Court Opinion

ID: 9499512
Source: CourtListenerOpinion
Date Created: 2023-08-05 17:50:37.444585+00
Date Added: 2024-06-11T17:59:33.790916
License: Public Domain

GRUENDER, Circuit Judge,
concurring.
I concur in the court’s judgment reversing the district court’s grant of summary judgment in favor of Greeley but would reach that result in a different manner. The court assumes without deciding that the February 1998 memorandum was a faulty SPD. Ante at 2. I believe that the February 1998 memorandum was not an SPD as a matter of law under Antolik, a determination which necessarily precedes the reliance or prejudice inquiry. See Antolik, 463 F.3d at 800-01 (noting that the rule requiring that a faulty SPD provision supercede a plan provision where the claimant proves reliance or prejudice “does not apply if the conflicting document on which the claimant relies was so thoroughly lacking in the required detail that it cannot be deemed even a faulty SPD.”). I would therefore not reach the reliance or prejudice issue upon which the court bases its decision.
In Antolik, we stated,
We require that a document substantially comply with ERISA’s formal requirements because there should be no accidental or inadvertent SPDs. If a document is to be afforded the legal effects of an SPD, such as conferring benefits when it is at variance with the plan itself, that document should be sufficient to constitute an SPD for filing and qualification purposes.

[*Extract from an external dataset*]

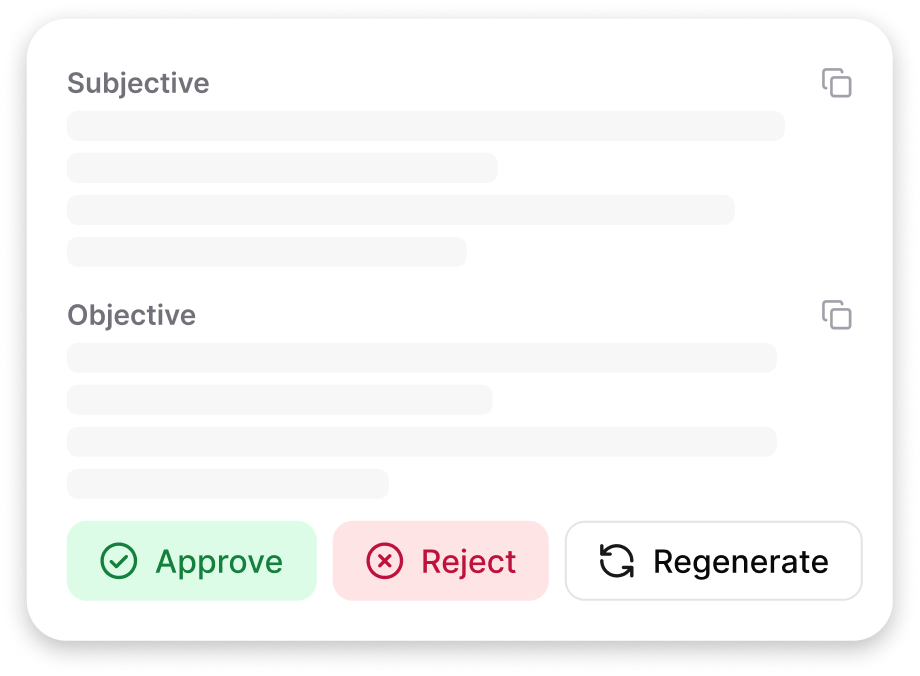This screenshot has width=920, height=676.
Task: Click the circular arrows refresh icon
Action: pyautogui.click(x=617, y=561)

Id. at 801 (internal quotations and citations omitted). The formal requirements of an SPD are found in 29 U.S.C. § 1022(b) and 29 C.F.R. § 2520.102-2, 102-3. Id. at 800. The statute requires that an SPD contain the following information:
• the name and type of administration of the plan;
• the name and address of the designated agent for service of process, if not the administrator;
• the name and address of the administrator;
• the plan’s requirements respecting eligibility for participation and benefits;
• circumstances which may result in disqualification, ineligibility, or denial or loss of benefits;
• the source of financing of the plan and the identity of any organization through which benefits are provided;
• the date of the end of the plan year and how the plan records are kept; and
• the procedures for presenting claims for benefits and the remedies for denied claims.

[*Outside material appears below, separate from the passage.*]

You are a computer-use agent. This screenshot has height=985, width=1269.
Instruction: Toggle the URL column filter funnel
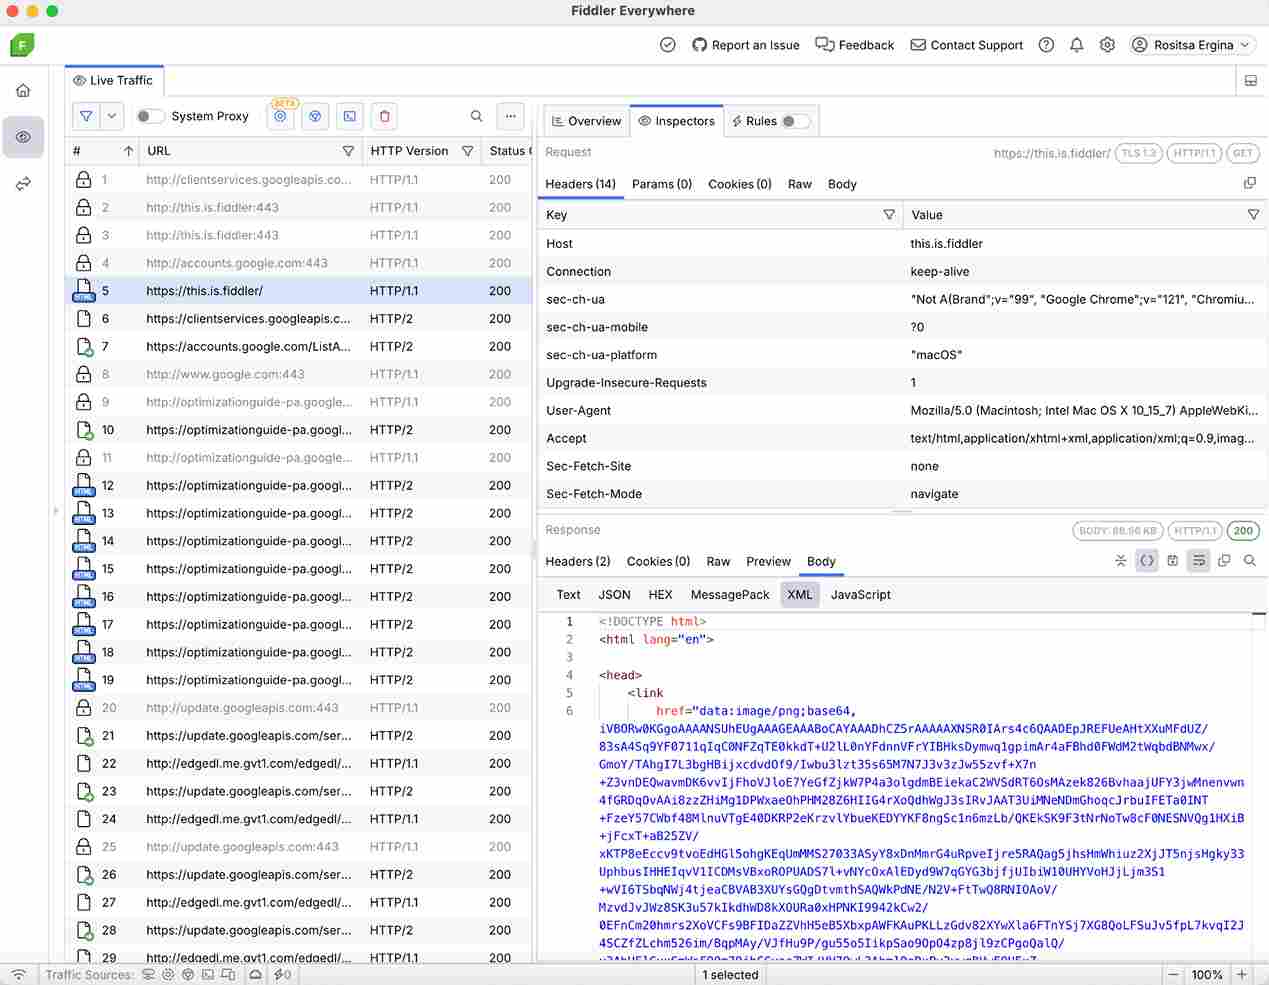pos(348,151)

*616See 29 U.S.C. § 1022(b) (additional requirements omitted); see also Palmisano v. Allina Health Sys., Inc., 190 F.3d 881, 888 (8th Cir.1999). The regulations further require that an SPD contain the employer identification number assigned by the IRS to the plan sponsor, the plan number assigned by the plan sponsor and a statement of a plan participant’s ERISA rights. See 29 C.F.R. § 2520.102-3.3
In holding that a letter that Saks, Incorporated had directed to its employees did not constitute an SPD as a matter of law, the Antolik court noted that the letter lacked any indication that it intended to be an SPD, nor did it explain complex plan provisions regarding termination of a participant’s eligibility, available benefits, claims procedures and remedies for claim denials. 463 F.3d at 802. The court found the omission of an ERISA rights statement particularly significant. Id. at 801-02. Here, the February 1998 memorandum and its attachment have the same deficiencies as the letter analyzed in Anto-lik. In addition, the February 1998 memorandum and its attachment do not identify the type of administration of the plan, the identity of the organization through which the LTD benefits are provided, the date of the end of the plan year and how plan records are kept, and the employer identification number and plan number. See 29 U.S.C. § 1022(b); 29 C.F.R. § 2520.102-3. Since this February 1998 memorandum does not substantially comply with the statutory and regulatory requirements for an SPD, it does not constitute an SPD as a matter of law. See Antolik, 463 F.3d at 801-02.
Because I would hold that the February 1998 memorandum was not a faulty SPD as a matter of law, I would not reach the question addressed today by the court, whether Greeley relied on or was prejudiced by the February 1998 memorandum, because ' “an ERISA plan cannot be changed by informal amendments, even if employees relied on those amendments.” Antolik, 463 F.3d at 801.

. The regulations impose further, lengthy requirements for particular types of plans, though it is not entirely clear which of these may apply here.